#### Aim
Collect every line in the records that contains the word "screenshot", paying attention to case.

[Stored items from a collection]
--- Begin ---

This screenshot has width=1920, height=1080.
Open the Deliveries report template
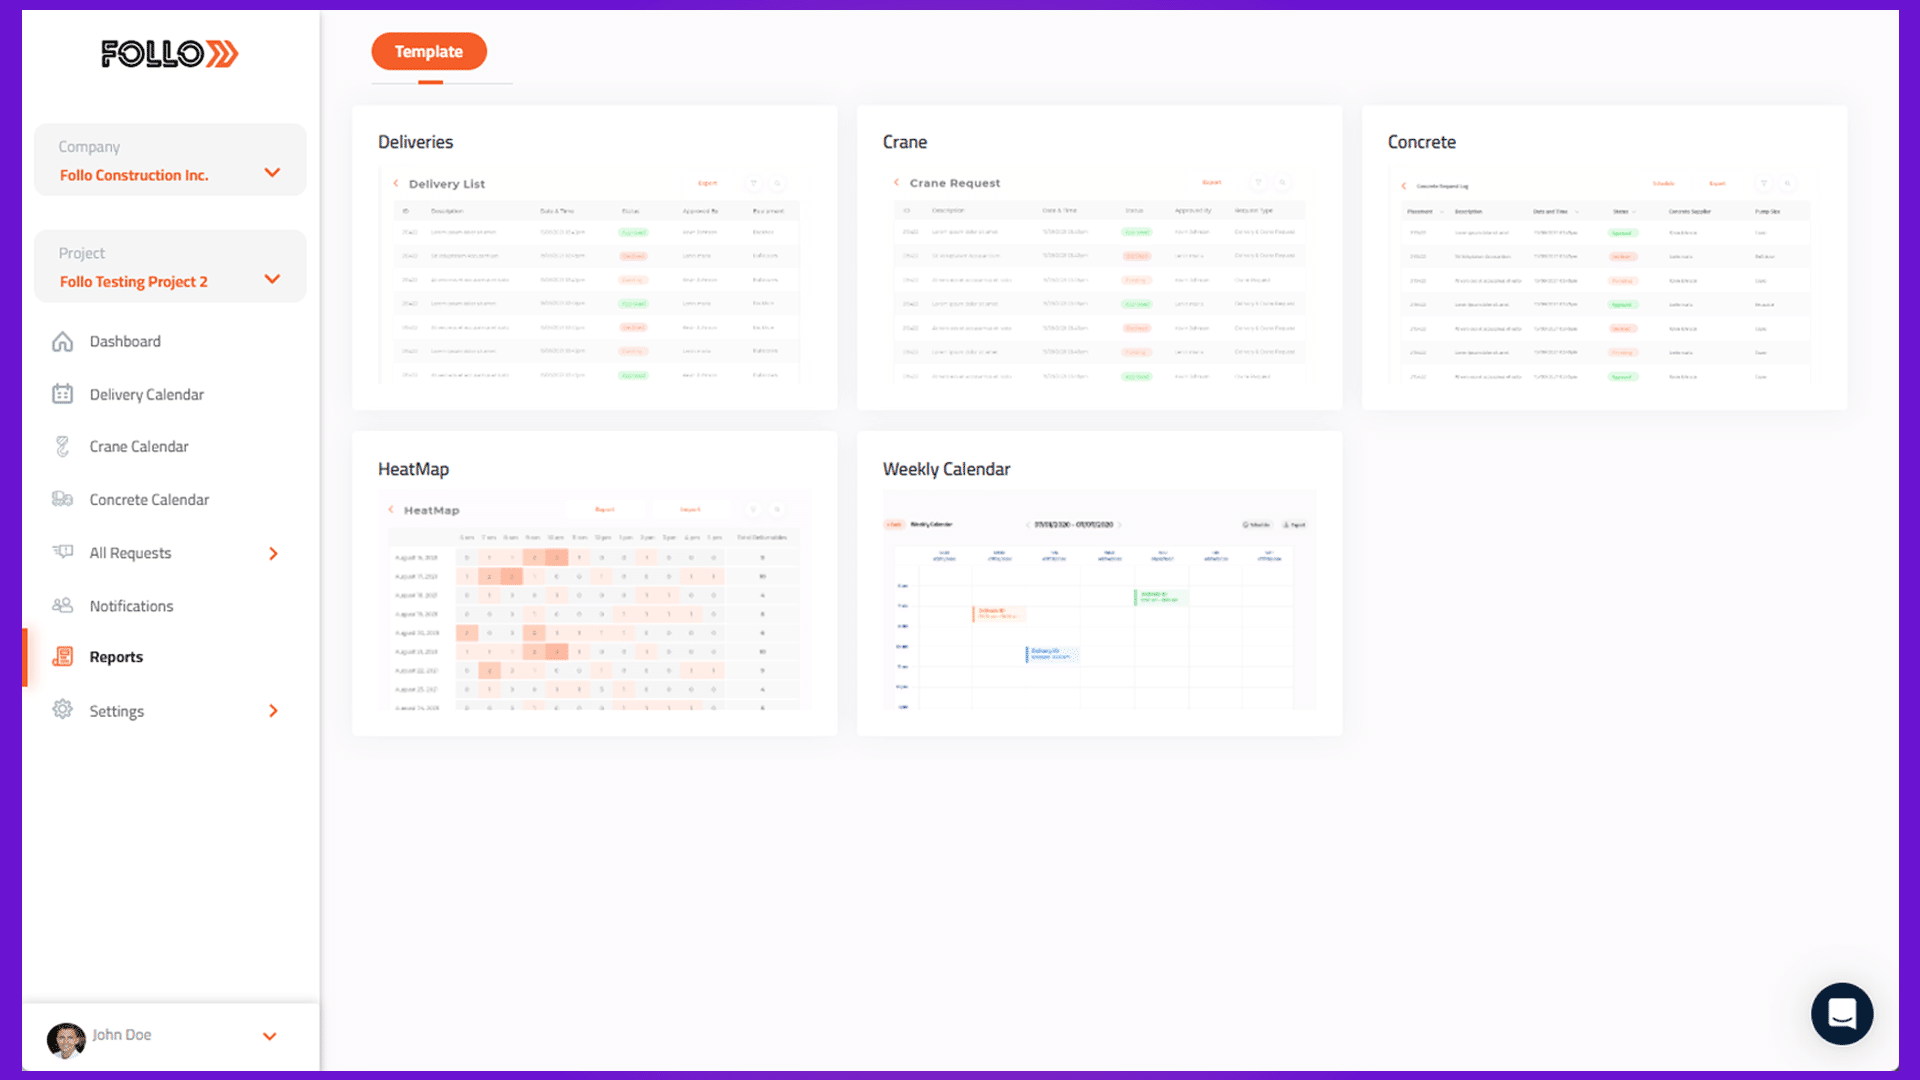pyautogui.click(x=594, y=258)
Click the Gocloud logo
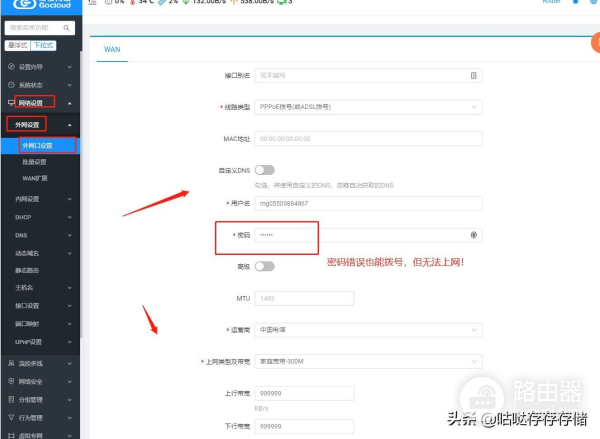Image resolution: width=600 pixels, height=439 pixels. pyautogui.click(x=42, y=4)
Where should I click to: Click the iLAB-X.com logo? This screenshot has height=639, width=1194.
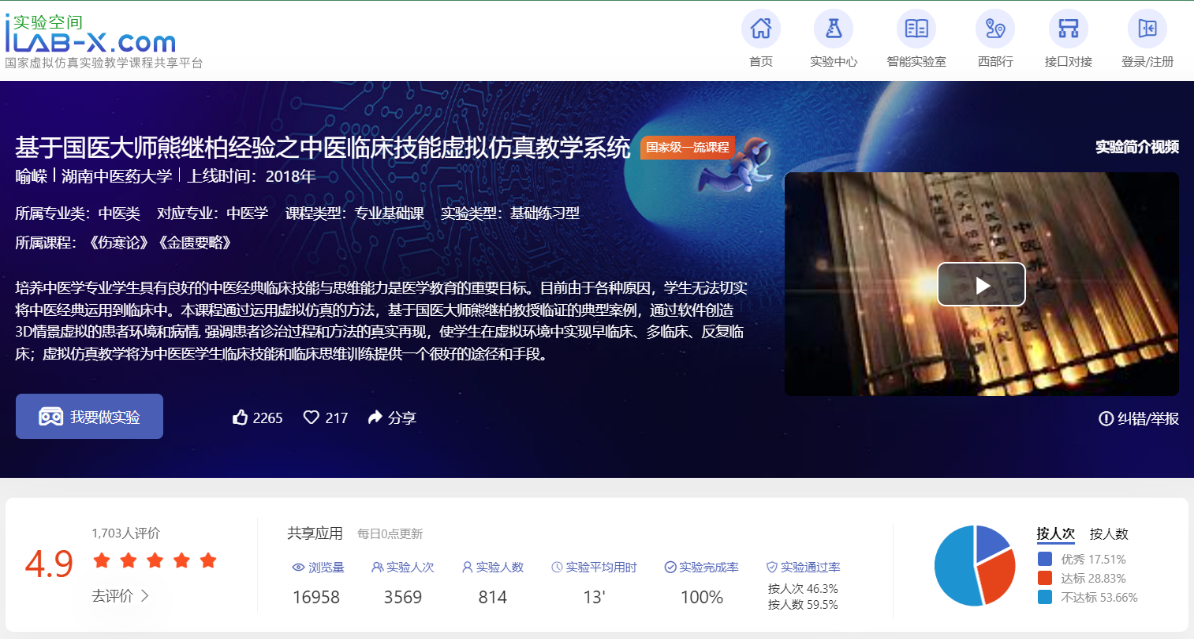coord(90,35)
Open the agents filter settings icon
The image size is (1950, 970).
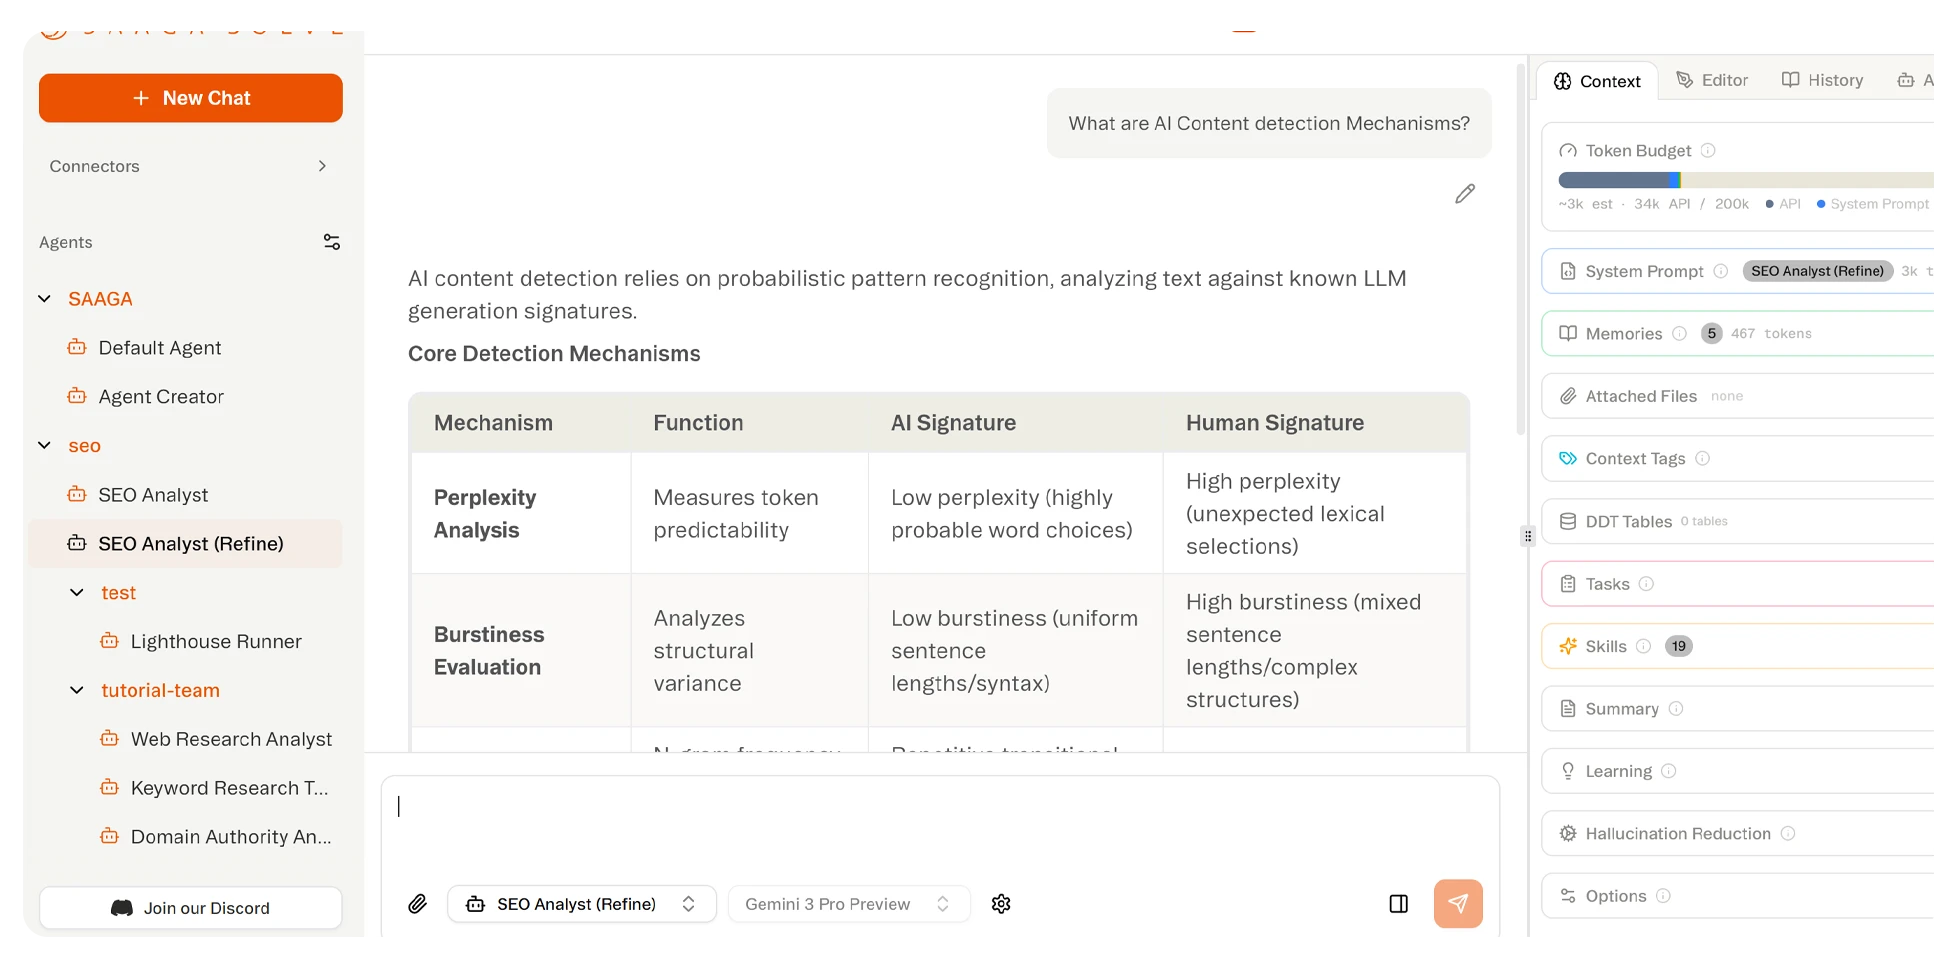(332, 242)

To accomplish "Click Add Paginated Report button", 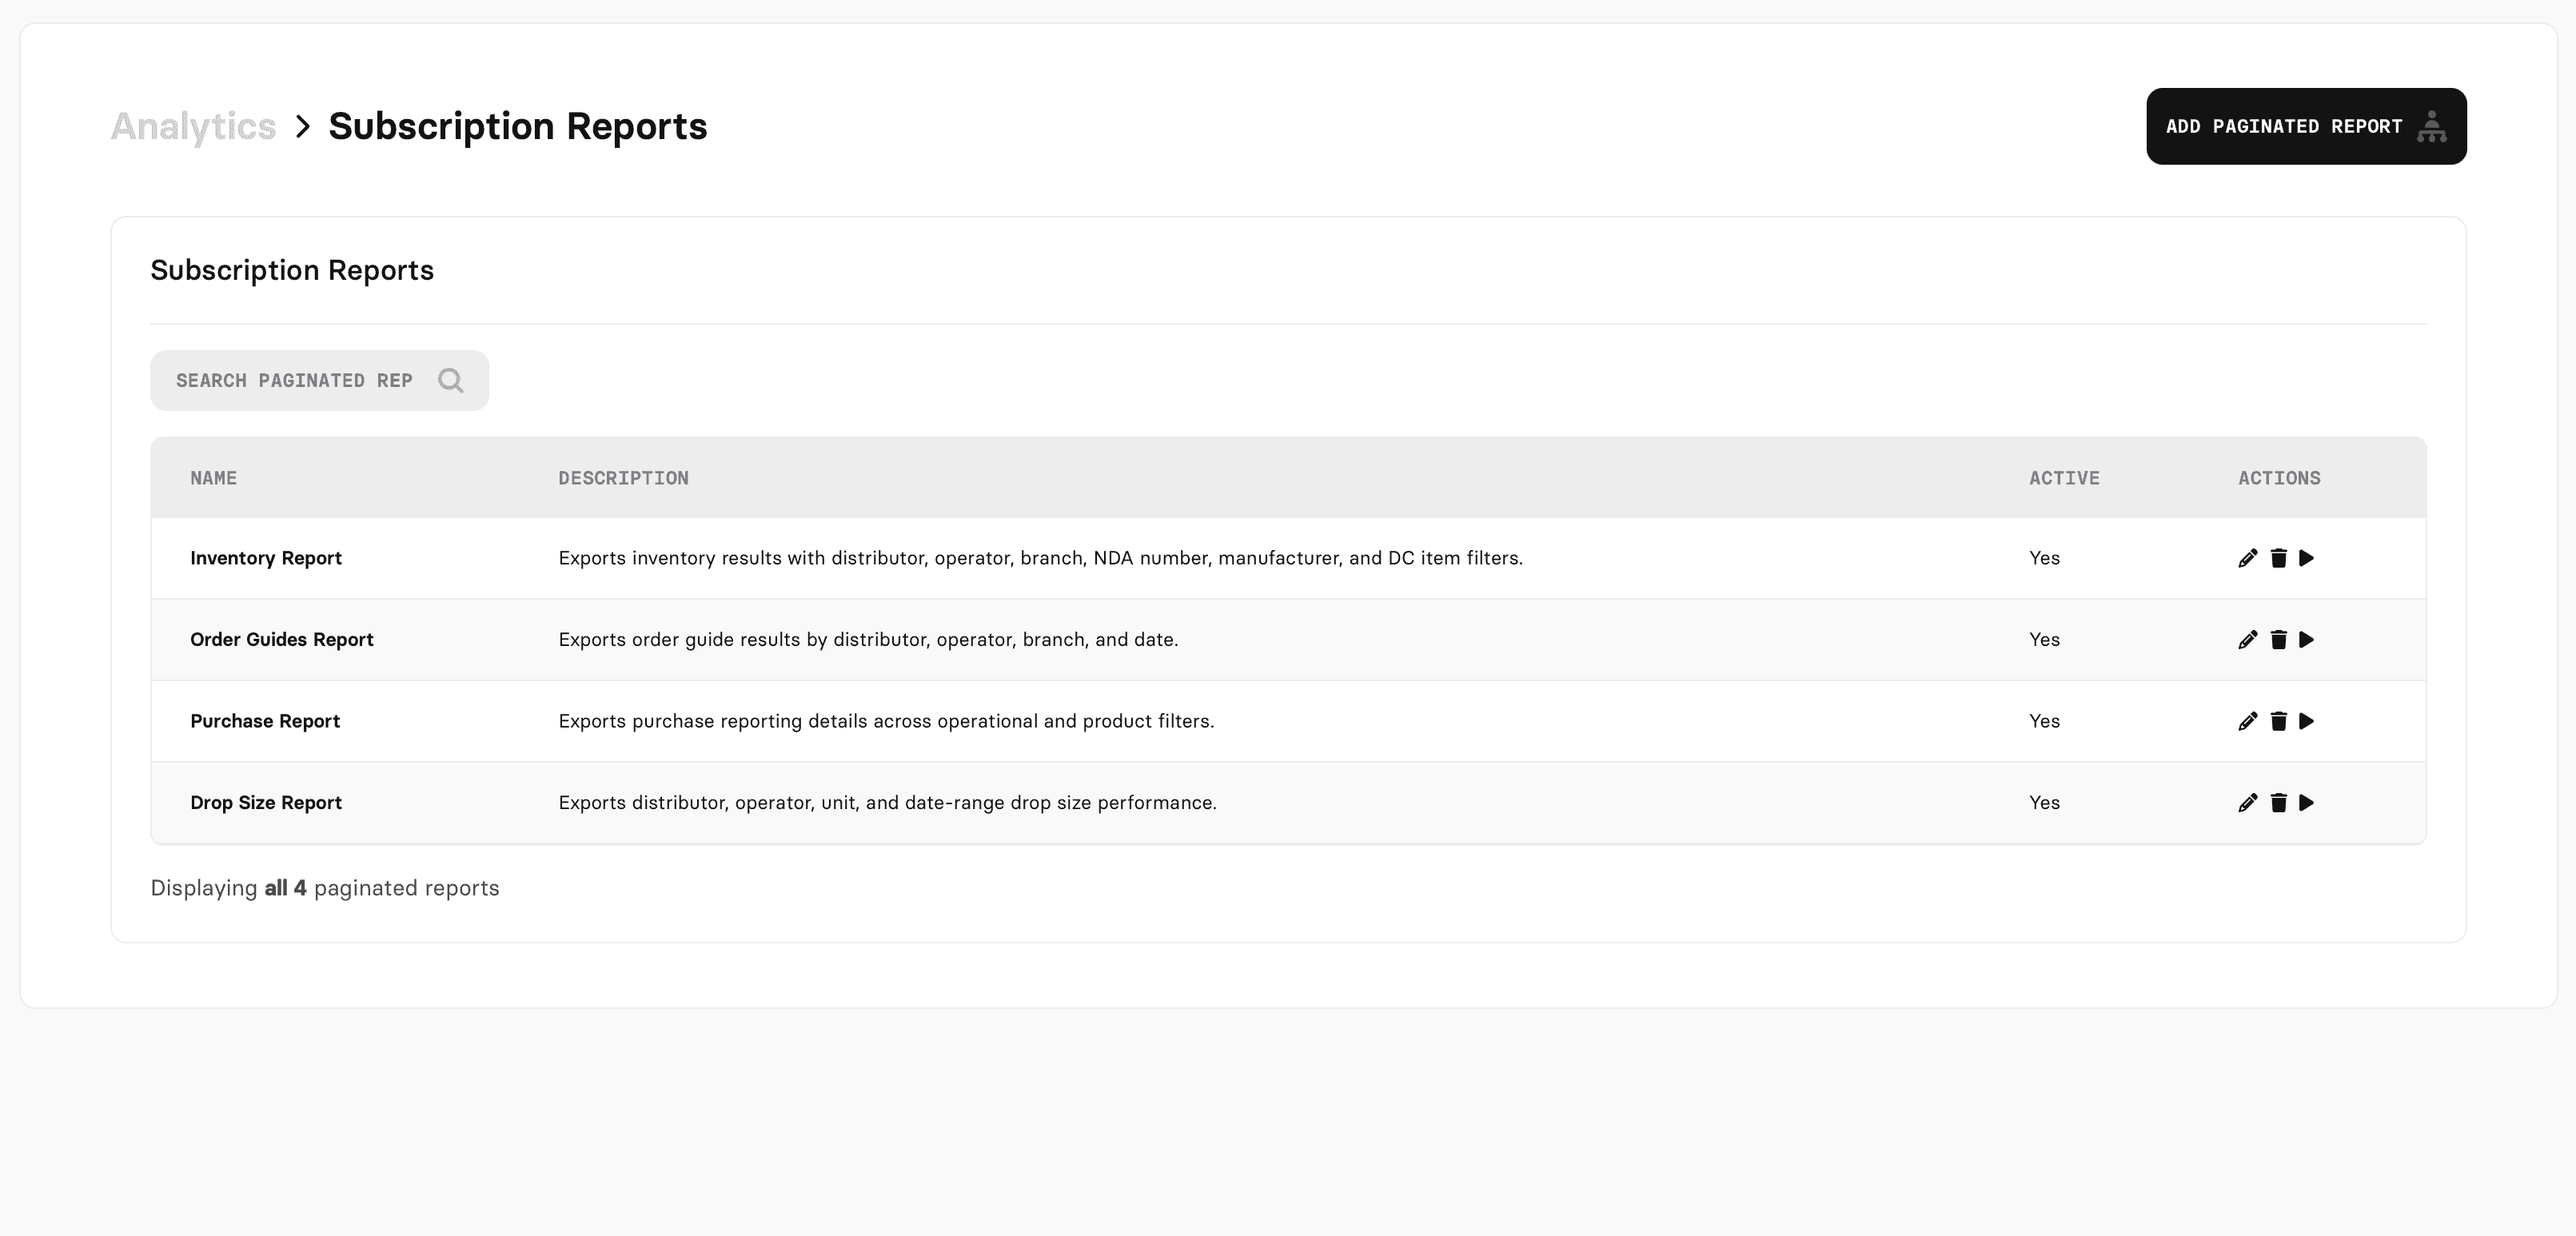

--- End ---

#### Exercise result
This screenshot has width=1920, height=1080.
Where should I click to: Click the iLAB-X.com logo? This screenshot has height=639, width=1194.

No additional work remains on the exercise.